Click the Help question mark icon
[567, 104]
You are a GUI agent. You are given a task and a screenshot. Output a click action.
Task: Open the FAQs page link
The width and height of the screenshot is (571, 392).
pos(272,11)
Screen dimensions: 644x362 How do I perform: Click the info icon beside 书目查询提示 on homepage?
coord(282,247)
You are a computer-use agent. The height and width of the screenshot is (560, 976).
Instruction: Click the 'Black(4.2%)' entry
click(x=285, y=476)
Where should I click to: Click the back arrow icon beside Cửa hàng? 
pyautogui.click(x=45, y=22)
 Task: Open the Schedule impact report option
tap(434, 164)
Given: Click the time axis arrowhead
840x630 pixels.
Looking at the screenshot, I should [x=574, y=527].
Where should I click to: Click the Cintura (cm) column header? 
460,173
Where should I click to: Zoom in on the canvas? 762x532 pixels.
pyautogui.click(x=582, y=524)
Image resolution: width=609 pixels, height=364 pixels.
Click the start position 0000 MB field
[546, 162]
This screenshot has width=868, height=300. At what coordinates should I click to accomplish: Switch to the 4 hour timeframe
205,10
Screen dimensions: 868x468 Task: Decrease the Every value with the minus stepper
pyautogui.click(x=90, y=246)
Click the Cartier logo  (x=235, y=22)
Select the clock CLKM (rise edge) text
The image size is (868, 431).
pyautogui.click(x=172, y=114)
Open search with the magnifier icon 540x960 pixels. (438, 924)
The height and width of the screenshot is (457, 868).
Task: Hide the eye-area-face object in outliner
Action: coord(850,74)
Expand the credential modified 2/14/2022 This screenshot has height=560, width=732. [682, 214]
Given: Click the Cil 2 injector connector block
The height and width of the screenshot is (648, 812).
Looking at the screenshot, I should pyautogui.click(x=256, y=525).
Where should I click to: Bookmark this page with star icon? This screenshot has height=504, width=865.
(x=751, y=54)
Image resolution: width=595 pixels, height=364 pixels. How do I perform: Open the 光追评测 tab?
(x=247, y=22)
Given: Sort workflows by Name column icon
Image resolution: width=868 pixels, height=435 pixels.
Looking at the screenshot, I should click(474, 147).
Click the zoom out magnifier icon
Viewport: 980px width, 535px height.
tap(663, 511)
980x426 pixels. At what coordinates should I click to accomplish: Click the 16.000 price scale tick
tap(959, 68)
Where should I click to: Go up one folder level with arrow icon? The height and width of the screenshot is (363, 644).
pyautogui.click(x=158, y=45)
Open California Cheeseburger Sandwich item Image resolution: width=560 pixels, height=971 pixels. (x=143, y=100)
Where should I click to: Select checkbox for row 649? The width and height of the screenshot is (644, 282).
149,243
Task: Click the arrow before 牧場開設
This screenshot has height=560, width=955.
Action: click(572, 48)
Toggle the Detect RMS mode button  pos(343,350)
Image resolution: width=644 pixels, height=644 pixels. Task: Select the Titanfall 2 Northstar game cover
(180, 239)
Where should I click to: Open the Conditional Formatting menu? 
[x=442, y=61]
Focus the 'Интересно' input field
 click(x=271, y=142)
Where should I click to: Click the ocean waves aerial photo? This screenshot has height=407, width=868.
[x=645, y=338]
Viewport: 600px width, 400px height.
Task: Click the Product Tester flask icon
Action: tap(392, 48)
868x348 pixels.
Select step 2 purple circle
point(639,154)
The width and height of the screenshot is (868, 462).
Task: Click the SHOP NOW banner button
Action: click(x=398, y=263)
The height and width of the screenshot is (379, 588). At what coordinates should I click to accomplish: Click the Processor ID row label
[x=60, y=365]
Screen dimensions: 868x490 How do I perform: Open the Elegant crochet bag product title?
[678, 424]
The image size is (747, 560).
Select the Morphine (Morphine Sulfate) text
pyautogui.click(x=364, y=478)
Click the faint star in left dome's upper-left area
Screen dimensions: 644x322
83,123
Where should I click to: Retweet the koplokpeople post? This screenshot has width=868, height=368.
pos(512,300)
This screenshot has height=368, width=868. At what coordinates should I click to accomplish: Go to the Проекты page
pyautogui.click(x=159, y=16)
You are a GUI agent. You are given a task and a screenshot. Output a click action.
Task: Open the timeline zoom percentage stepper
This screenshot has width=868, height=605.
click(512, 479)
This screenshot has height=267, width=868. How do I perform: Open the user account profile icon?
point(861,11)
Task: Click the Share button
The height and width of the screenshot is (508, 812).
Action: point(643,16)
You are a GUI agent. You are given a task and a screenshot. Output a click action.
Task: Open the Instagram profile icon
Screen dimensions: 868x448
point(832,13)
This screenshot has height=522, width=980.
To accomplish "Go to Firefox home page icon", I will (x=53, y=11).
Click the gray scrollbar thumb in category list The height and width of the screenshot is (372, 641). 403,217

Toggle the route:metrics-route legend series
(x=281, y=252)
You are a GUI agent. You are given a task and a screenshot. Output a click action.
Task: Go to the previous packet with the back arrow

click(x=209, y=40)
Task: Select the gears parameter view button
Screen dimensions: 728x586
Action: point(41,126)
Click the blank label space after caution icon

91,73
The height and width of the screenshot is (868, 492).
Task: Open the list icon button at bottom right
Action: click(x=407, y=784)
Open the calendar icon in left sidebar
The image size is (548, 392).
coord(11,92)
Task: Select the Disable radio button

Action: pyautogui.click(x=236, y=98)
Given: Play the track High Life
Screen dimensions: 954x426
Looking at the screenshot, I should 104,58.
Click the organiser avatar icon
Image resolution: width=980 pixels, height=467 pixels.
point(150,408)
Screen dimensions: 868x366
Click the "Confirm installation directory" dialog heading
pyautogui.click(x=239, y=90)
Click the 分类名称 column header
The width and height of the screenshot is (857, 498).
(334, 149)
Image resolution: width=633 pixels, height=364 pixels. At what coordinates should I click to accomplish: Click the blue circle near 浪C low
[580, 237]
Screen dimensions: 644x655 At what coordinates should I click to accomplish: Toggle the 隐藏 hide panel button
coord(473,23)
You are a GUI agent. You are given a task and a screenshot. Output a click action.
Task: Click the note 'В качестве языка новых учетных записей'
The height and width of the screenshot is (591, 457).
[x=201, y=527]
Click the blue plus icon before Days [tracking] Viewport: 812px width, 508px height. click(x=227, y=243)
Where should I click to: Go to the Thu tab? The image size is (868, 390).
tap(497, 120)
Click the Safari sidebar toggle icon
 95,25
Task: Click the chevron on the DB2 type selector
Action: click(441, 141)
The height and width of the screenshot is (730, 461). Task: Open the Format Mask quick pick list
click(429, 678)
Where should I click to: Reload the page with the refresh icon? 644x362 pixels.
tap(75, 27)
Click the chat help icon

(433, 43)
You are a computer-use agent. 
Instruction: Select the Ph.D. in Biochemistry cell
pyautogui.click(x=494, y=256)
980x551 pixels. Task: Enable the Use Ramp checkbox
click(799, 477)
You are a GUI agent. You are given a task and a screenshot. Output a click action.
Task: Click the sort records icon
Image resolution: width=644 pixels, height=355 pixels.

* * * * * * *

- [Task]
In the data above, which lines lie between the line with "Where should I click to: Click the back" and the line with "Image resolution: width=609", inclusive? Print those lines exactly and nothing else.

- [Written response]
Where should I click to: Click the back arrow icon beside Cửa hàng? 
pyautogui.click(x=45, y=22)
 Task: Open the Schedule impact report option
tap(434, 164)
Given: Click the time axis arrowhead
840x630 pixels.
Looking at the screenshot, I should [x=574, y=527].
Where should I click to: Click the Cintura (cm) column header? 
460,173
Where should I click to: Zoom in on the canvas? 762x532 pixels.
pyautogui.click(x=582, y=524)
Image resolution: width=609 pixels, height=364 pixels.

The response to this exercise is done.